2021年1月5日(火)
主張
緊急事態宣言検討
コロナ対策の根本姿勢改めよ
新型コロナウイルス感染の急拡大に歯止めがかからない中、菅義偉首相が4日の記者会見で、緊急事態宣言の発令を検討すると表明しました。東京、埼玉、千葉、神奈川の1都3県を対象とし、週内にも宣言する方向です。状況をここまで深刻化させた菅政権の責任が問われます。しかも、菅首相の記者会見では、検査・医療の抜本的拡充策も、営業や雇用への強力な支援策についても踏み込んだ発言はありませんでした。このままでは宣言をしても実効性のある感染抑止策になりません。菅政権は根本姿勢を改めるべきです。
要請と補償は一体で
緊急事態宣言は、昨年3月に改定された新型インフルエンザ特別措置法による措置です。首相は専門家の意見をもとに発令し、対象地域の都道府県知事は、法的根拠に基づく休業要請などができるとしています。昨年4月の感染拡大の際には、7都府県でまず発令され、全都道府県に拡大されたのち5月に段階的に解除されました。

——

> 課題:
1. 本文抜粋の「2021年1月5日(火)」から「月に段階的に解除されました。」までを、一字一句変えずに書き出しなさい。
2. 本文抜粋の内容を2文にまとめなさい。
3. 本文抜粋で緊急事態宣言の対象とされている都県を、すべて挙げなさい。

——

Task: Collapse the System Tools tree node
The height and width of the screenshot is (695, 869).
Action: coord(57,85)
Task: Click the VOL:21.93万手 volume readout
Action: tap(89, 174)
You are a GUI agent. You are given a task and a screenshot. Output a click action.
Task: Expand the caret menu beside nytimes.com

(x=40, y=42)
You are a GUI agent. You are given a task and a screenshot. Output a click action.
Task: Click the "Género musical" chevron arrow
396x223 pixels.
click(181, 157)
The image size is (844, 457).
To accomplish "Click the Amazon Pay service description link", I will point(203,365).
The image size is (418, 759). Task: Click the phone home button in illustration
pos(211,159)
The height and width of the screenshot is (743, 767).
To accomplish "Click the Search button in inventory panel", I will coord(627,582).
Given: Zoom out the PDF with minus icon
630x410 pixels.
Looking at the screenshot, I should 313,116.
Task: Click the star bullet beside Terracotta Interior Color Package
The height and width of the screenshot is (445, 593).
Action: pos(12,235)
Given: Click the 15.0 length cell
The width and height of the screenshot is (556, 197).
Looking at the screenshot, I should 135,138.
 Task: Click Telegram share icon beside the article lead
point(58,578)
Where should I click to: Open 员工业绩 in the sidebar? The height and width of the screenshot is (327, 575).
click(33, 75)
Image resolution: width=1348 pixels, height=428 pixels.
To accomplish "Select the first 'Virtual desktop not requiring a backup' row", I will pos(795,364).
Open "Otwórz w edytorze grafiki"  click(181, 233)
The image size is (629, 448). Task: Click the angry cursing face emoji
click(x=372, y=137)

——

> 解答:
1.
2021年1月5日(火)
主張
緊急事態宣言検討
コロナ対策の根本姿勢改めよ
新型コロナウイルス感染の急拡大に歯止めがかからない中、菅義偉首相が4日の記者会見で、緊急事態宣言の発令を検討すると表明しました。東京、埼玉、千葉、神奈川の1都3県を対象とし、週内にも宣言する方向です。状況をここまで深刻化させた菅政権の責任が問われます。しかも、菅首相の記者会見では、検査・医療の抜本的拡充策も、営業や雇用への強力な支援策についても踏み込んだ発言はありませんでした。このままでは宣言をしても実効性のある感染抑止策になりません。菅政権は根本姿勢を改めるべきです。
要請と補償は一体で
緊急事態宣言は、昨年3月に改定された新型インフルエンザ特別措置法による措置です。首相は専門家の意見をもとに発令し、対象地域の都道府県知事は、法的根拠に基づく休業要請などができるとしています。昨年4月の感染拡大の際には、7都府県でまず発令され、全都道府県に拡大されたのち5月に段階的に解除されました。

2. 新型コロナウイルス感染の急拡大が続く中、菅首相は4日の記者会見で、東京、埼玉、千葉、神奈川の1都3県を対象に緊急事態宣言の発令を検討すると表明した。しかし、検査・医療の抜本的拡充策にも、営業や雇用への強力な支援策にも踏み込んだ発言はなく、このままでは実効性のある感染抑止策にならないため、菅政権は根本姿勢を改めるべきだとしている。

3. 東京、埼玉、千葉、神奈川